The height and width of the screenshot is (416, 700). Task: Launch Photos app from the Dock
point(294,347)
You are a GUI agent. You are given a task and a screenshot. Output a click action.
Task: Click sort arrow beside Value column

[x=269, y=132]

--------------------

**Work required**
Copy out the lines above exactly as they appear, keeping every word, number and mark unchanged.

**Solution to this exercise**
The height and width of the screenshot is (416, 700). Task: Launch Photos app from the Dock
point(294,347)
You are a GUI agent. You are given a task and a screenshot. Output a click action.
Task: Click sort arrow beside Value column

[x=269, y=132]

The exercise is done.